El Camino, porque sí.
Cuando pones el primer pie en el estrado del Camino de Santiago,
un hormigueo recorre tu cuerpo. Las sensaciones se multiplican cuando llevas
recorridos los primeros metros, y se hacen inmensas e imposibles de controlar,
si son ya kilómetros los que se cuentan tras nuestros pasos. Nunca quise
responder a la típica pregunta: ¿por qué haces el Camino?. Ni aún habiéndolo
finalizado. No se trata de responder a una cuestión de por si fácil, y al mismo
tiempo compleja de analizar. Lo mejor es un porque sí. Y ya está. Que cada cual
saque las conclusiones que desee. Si las tiene, y si no, pues que al menos para
sus amigos cuente, con más o menos acierto, como le fue en esos muchos metros
recorridos. A lo largo del Camino de Santiago encontré a gentes de todo tipo y
condición. Diversidad de idiomas, de culturas, de costumbres, de educación, de
edad, de condición física. Todos, al unísono caminábamos hacia Santiago.
Juntos, pero no revueltos. Bueno, también revueltos. Que más daba. Cada jornada
se convertía, sin solución de continuidad en un ir, que no venir de gentes.
Hacia algún lado, eso era seguro. Y con algún sentido, eso también lo era.

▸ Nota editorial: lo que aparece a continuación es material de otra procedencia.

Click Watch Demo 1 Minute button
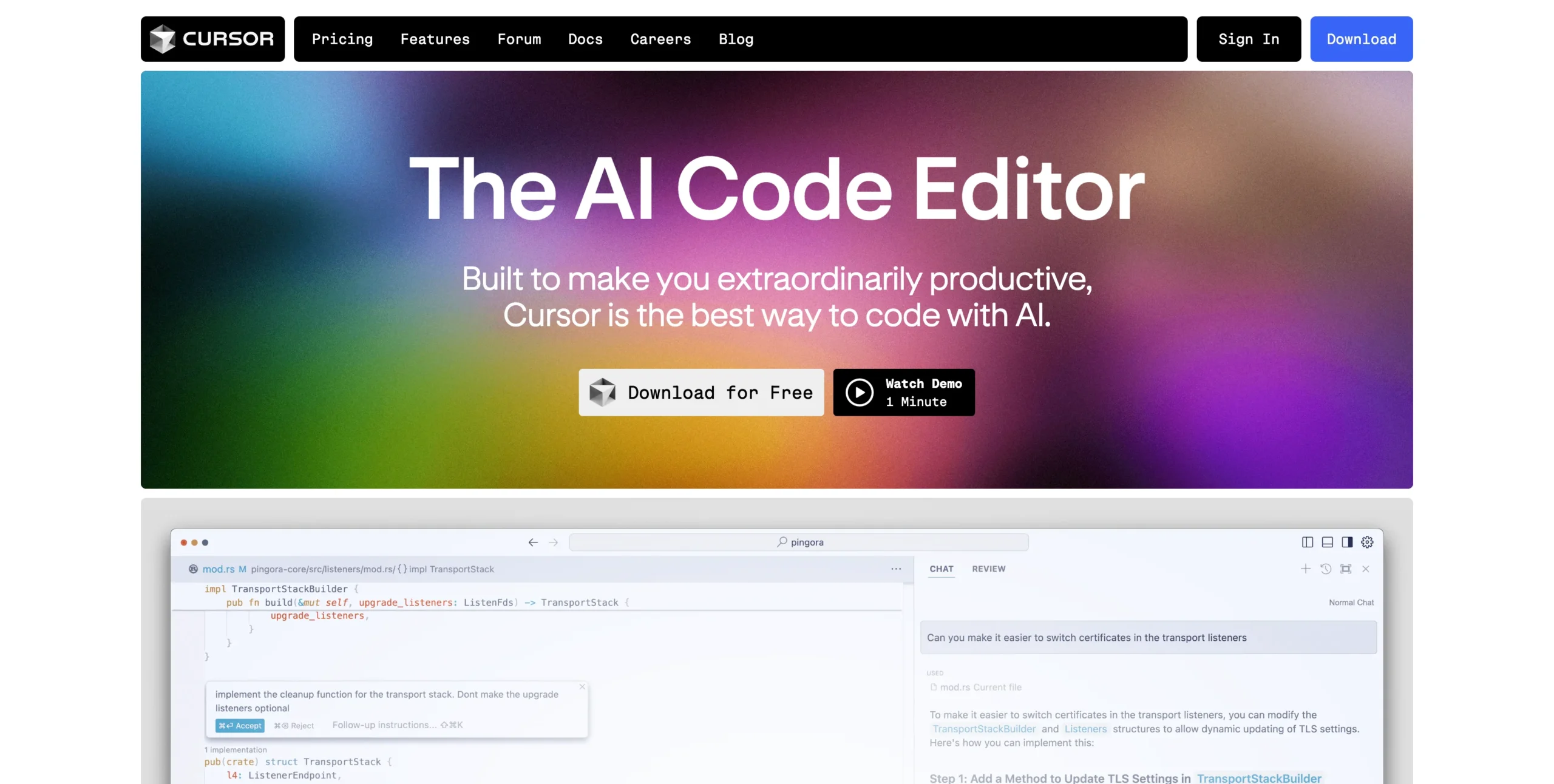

Los nombres se apiñan en la memoria, también en las
agendas, repletas esta vez de nombres y de apellidos. Porque cada etapa suponía
el conocimiento de otras personas. El descubrimiento de que otro ser, con el
que te habías tropezado por casualidad, se cruzaba en tu camino. La certeza de
que Antonio, Rosi, María del Carmen, Vanesa, Juana, Pepe, Vila, Jóse o Enrique,
se encontraban en alguna parte. Nombres cargados de razones para continuar,
repletos de vivencias y sinsabores. Motivados para continuar cada día, y para
saludar y animar a quien correspondiese.